But Michael the archangel, when he disputed with the devil and argued about the body of Moses, did not dare pronounce against him a railing judgment, but said, “The Lord rebuke you!”—Jude 1:9
Years ago, while I was in the thick of a trial that didn’t seem to go away, a friend gave what she felt was helpful advice. “Rebuke the devil!” she cheerfully offered.
Sigh. That tip immediately made it to my Top 10 list of worst advice ever. Why? Because it’s unbiblical.
However, preachers continue to shout the same advice from the pulpit, and Sunday school teachers weave it into their lessons. Yet nowhere in Scripture are people commanded to rebuke the devil. That privilege only belongs to God.
The Source of the Confusion
I know what you’re thinking: “But the Bible does tell us to rebuke the devil!” But you’re mixing up your r-words. The verse you’re likely thinking of goes like this:
Resist the devil, and he will flee from you.—James 4:7b
There’s a difference resisting—or between standing firm against the devil—and rebuking.

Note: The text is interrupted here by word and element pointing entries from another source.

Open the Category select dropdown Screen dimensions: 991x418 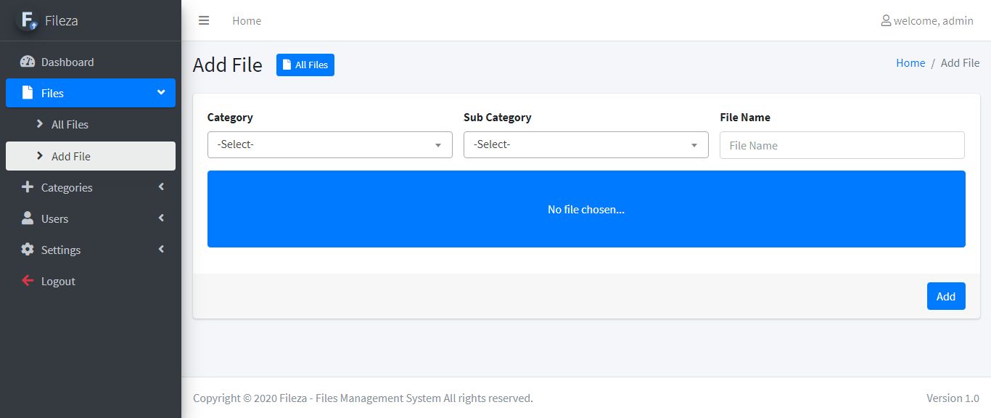tap(329, 144)
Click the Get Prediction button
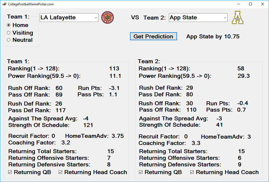Screen dimensions: 269x182 click(x=153, y=36)
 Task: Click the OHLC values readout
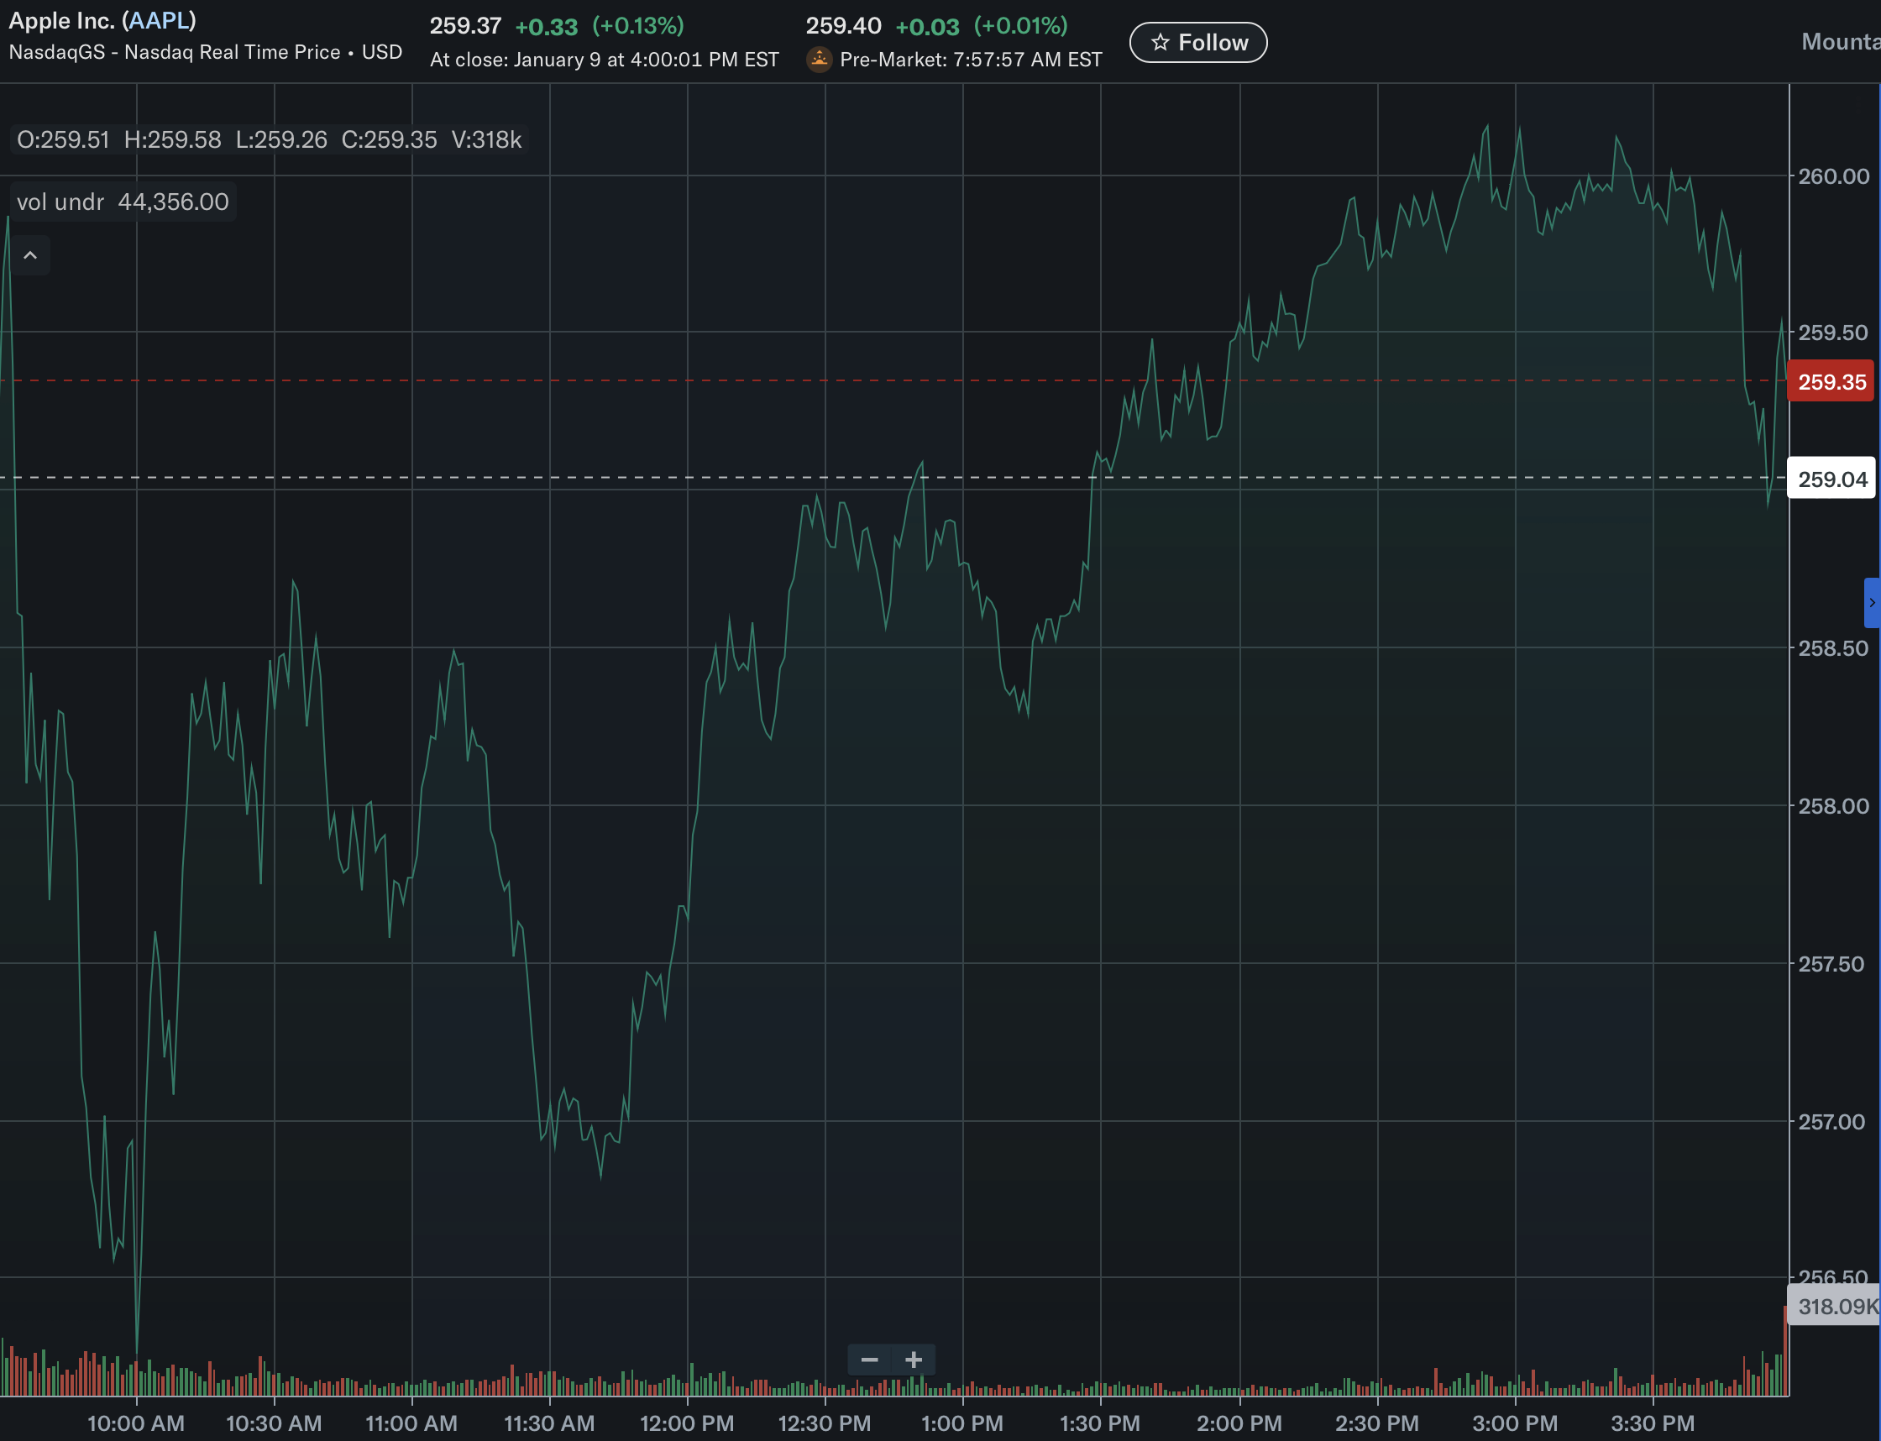click(x=268, y=139)
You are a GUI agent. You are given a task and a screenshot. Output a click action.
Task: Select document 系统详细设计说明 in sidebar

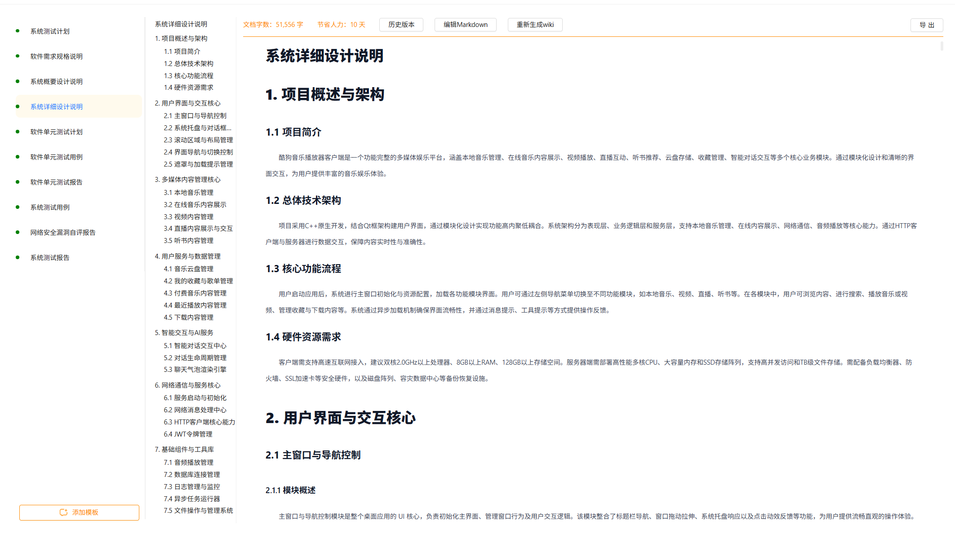click(x=56, y=106)
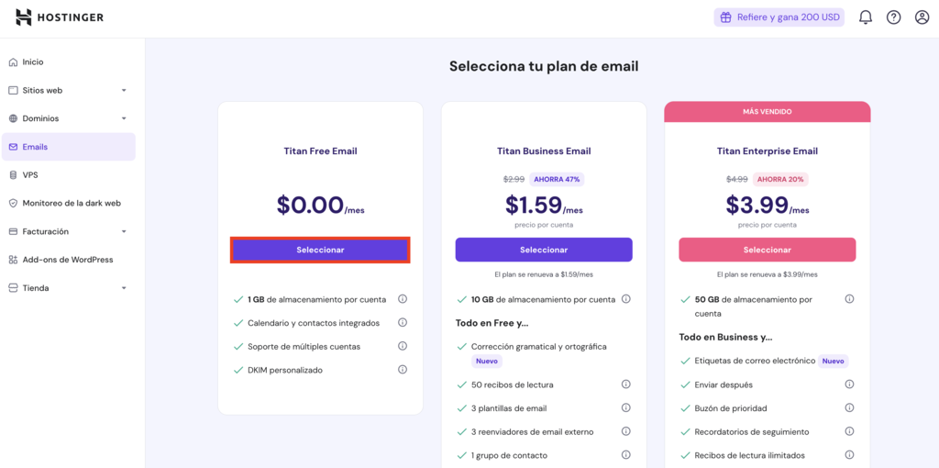Go to Inicio in sidebar
The width and height of the screenshot is (939, 468).
[x=33, y=62]
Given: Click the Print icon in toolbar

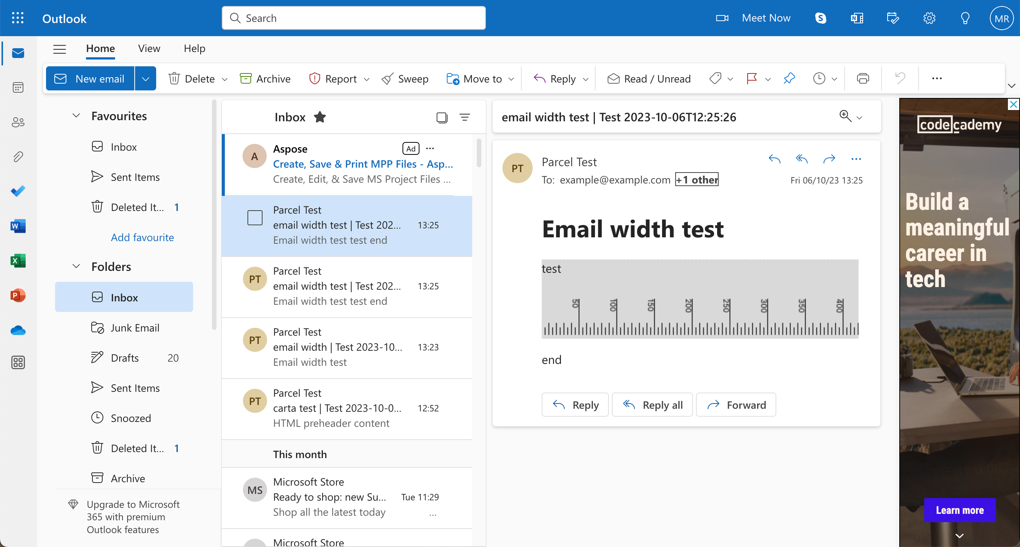Looking at the screenshot, I should pos(863,78).
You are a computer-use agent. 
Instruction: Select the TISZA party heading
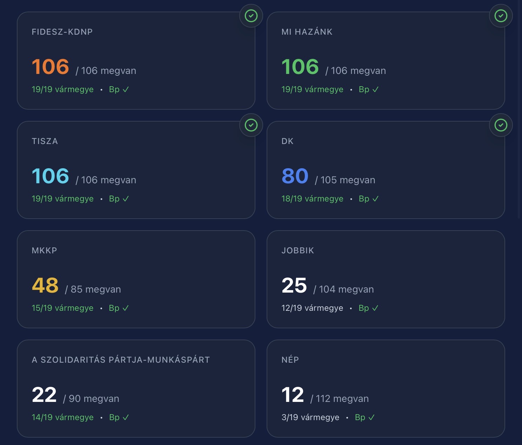coord(45,141)
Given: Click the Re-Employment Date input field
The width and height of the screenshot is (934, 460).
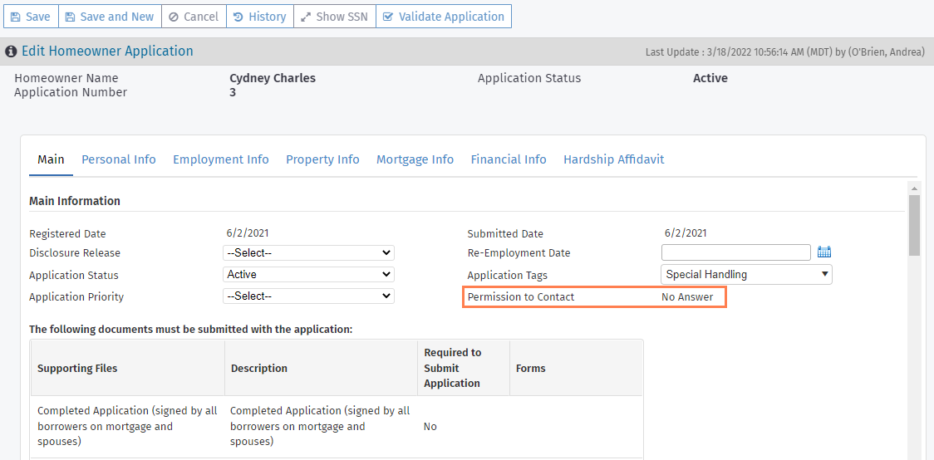Looking at the screenshot, I should tap(735, 252).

The Lord actually equates confronting the devil with rejecting authority and reviling angelic majesties (Jude 1:8). Before pride brought about his downfall, Satan—a created being—was high up in heaven’s pecking order. It’s ironic how even now he must seek God’s permission to do harm.
The Sovereignty of Our God
The Book of Job gives us an insider’s look into Satan’s ploys.
One day the angels came to present themselves before the Lord, and Satan also came with them. The Lord said to Satan, “Where have you come from?” Satan answered the Lord, “From roaming throughout the earth, going back and forth on it.” Then the Lord said to Satan, “Have you considered my servant Job? There is no one on earth like him; he is blameless and upright, a man who fears God and shuns evil.” “Does Job fear God for nothing?” Satan replied. “Have you not put a hedge around him and his household and everything he has? You have blessed the work of his hands, so that his flocks and herds are spread throughout the land. But now stretch out your hand and strike everything he has, and he will surely curse you to your face.” The Lord said to Satan, “Very well, then, everything he has is in your power, but on the man himself do not lay a finger.” Then Satan went out from the presence of the Lord.—Job 1:6-12
Satan came before God to “seeking someone to devour” (1 Peter 5:8), and God actually suggested Job. God is sovereign; He shares His power and glory with no one. Satan is powerless without God’s permission. So if evil comes your way, it is not by God’s hand, but it is with His permission. The principles of Romans 8:28 were equally true then as now: God allows things for our good and for His glory.
When we take it upon ourselves to rebuke the enemy, we are thumbing our noses at the very authority that Satan himself must acknowledge. We are dismissing God’s sovereignty— effectively elevating ourselves to His level, the sin that got Satan thrown out of heaven. This, my friends, is dangerous territory. And it’s not the only dangerous territory in this whole issue.
The Object of Our Prayers
Consider the nature of prayer, a communion with God. When we pray, we voice our petitions to Him. So how is voicing a petition to the enemy of our souls not a form of prayer? Regardless of your intent, it’s just that. And I’d give that a 10 on the creepy scale.
Only God commands authority over Satan, so we—like the archangel Michael—must submit to His authority. When you’re under attack, ask God to rebuke the devil. You focus on resisting him. Consider this your rebuke.